Action item ▸ All lines from the opening of the entries below through the line containing "Image resolution: width=141, height=2576." must be output exactly as they appear, with no other lines.

Records shown ▸
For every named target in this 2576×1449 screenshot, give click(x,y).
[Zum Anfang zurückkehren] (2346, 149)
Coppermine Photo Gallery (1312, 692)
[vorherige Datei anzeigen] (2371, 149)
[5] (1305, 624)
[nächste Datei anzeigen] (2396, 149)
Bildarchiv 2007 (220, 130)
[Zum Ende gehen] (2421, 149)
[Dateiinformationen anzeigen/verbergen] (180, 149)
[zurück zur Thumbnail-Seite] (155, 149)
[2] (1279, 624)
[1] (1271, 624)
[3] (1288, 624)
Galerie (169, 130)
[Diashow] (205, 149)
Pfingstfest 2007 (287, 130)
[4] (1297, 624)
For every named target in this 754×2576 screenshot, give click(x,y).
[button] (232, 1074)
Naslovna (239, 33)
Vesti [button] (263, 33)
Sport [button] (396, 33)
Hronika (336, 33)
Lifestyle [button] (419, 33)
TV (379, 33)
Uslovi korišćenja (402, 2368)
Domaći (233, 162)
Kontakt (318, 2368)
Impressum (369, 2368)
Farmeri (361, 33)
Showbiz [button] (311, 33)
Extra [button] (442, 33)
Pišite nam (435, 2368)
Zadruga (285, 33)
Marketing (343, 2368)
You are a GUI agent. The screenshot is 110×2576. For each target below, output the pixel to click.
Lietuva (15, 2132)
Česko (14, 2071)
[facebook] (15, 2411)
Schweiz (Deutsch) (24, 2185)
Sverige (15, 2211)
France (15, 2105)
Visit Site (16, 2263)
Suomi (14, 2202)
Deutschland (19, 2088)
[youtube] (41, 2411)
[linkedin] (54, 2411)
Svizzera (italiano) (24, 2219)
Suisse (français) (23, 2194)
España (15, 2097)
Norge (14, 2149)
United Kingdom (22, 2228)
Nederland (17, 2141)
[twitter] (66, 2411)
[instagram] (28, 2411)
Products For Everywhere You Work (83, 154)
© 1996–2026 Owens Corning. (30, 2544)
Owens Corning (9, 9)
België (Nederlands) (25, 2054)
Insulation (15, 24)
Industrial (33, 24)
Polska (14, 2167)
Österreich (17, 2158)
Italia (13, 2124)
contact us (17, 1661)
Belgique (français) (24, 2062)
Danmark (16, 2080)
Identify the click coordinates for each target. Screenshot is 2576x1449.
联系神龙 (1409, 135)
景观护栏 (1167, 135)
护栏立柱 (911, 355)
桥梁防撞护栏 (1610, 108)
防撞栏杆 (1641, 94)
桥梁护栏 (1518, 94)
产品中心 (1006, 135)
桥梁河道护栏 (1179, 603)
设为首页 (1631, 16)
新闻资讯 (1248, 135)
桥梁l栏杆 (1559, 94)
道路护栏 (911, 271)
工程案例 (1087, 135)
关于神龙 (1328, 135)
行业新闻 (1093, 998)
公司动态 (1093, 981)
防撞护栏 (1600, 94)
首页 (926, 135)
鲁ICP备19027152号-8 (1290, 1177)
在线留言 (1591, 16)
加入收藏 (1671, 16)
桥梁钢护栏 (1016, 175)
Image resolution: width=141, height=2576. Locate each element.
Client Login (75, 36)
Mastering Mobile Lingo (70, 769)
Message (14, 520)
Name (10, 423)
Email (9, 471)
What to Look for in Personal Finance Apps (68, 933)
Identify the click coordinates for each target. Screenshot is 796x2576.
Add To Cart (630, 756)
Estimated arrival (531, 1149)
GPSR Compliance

Exercise result ▸
For every named target in this 2576×1449 screenshot, give click(x,y).
[Zum Anfang zurückkehren] (2346, 149)
Coppermine Photo Gallery (1312, 692)
[vorherige Datei anzeigen] (2371, 149)
[5] (1305, 624)
[nächste Datei anzeigen] (2396, 149)
Bildarchiv 2007 (220, 130)
[Zum Ende gehen] (2421, 149)
[Dateiinformationen anzeigen/verbergen] (180, 149)
[zurück zur Thumbnail-Seite] (155, 149)
[2] (1279, 624)
[1] (1271, 624)
[3] (1288, 624)
Galerie (169, 130)
[Diashow] (205, 149)
Pfingstfest 2007 (287, 130)
[4] (1297, 624)
For every named target in this 754×2576 screenshot, give click(x,y).
[button] (232, 1074)
Naslovna (239, 33)
Vesti [button] (263, 33)
Sport [button] (396, 33)
Hronika (336, 33)
Lifestyle [button] (419, 33)
TV (379, 33)
Uslovi korišćenja (402, 2368)
Domaći (233, 162)
Kontakt (318, 2368)
Impressum (369, 2368)
Farmeri (361, 33)
Showbiz [button] (311, 33)
Extra [button] (442, 33)
Pišite nam (435, 2368)
Zadruga (285, 33)
Marketing (343, 2368)
You are a GUI agent. The screenshot is 110×2576. For each target below, output the pixel to click.
Lietuva (15, 2132)
Česko (14, 2071)
[facebook] (15, 2411)
Schweiz (Deutsch) (24, 2185)
Sverige (15, 2211)
France (15, 2105)
Visit Site (16, 2263)
Suomi (14, 2202)
Deutschland (19, 2088)
[youtube] (41, 2411)
[linkedin] (54, 2411)
Svizzera (italiano) (24, 2219)
Suisse (français) (23, 2194)
España (15, 2097)
Norge (14, 2149)
United Kingdom (22, 2228)
Nederland (17, 2141)
[twitter] (66, 2411)
[instagram] (28, 2411)
Products For Everywhere You Work (83, 154)
© 1996–2026 Owens Corning. (30, 2544)
Owens Corning (9, 9)
België (Nederlands) (25, 2054)
Insulation (15, 24)
Industrial (33, 24)
Polska (14, 2167)
Österreich (17, 2158)
Italia (13, 2124)
contact us (17, 1661)
Belgique (français) (24, 2062)
Danmark (16, 2080)
Identify the click coordinates for each target. Screenshot is 2576x1449.
联系神龙 (1409, 135)
景观护栏 (1167, 135)
护栏立柱 (911, 355)
桥梁防撞护栏 (1610, 108)
防撞栏杆 (1641, 94)
桥梁护栏 (1518, 94)
产品中心 (1006, 135)
桥梁河道护栏 (1179, 603)
设为首页 (1631, 16)
新闻资讯 (1248, 135)
桥梁l栏杆 (1559, 94)
道路护栏 (911, 271)
工程案例 (1087, 135)
关于神龙 (1328, 135)
行业新闻 (1093, 998)
公司动态 (1093, 981)
防撞护栏 (1600, 94)
首页 (926, 135)
鲁ICP备19027152号-8 (1290, 1177)
在线留言 (1591, 16)
加入收藏 (1671, 16)
桥梁钢护栏 (1016, 175)
Image resolution: width=141, height=2576. Locate each element.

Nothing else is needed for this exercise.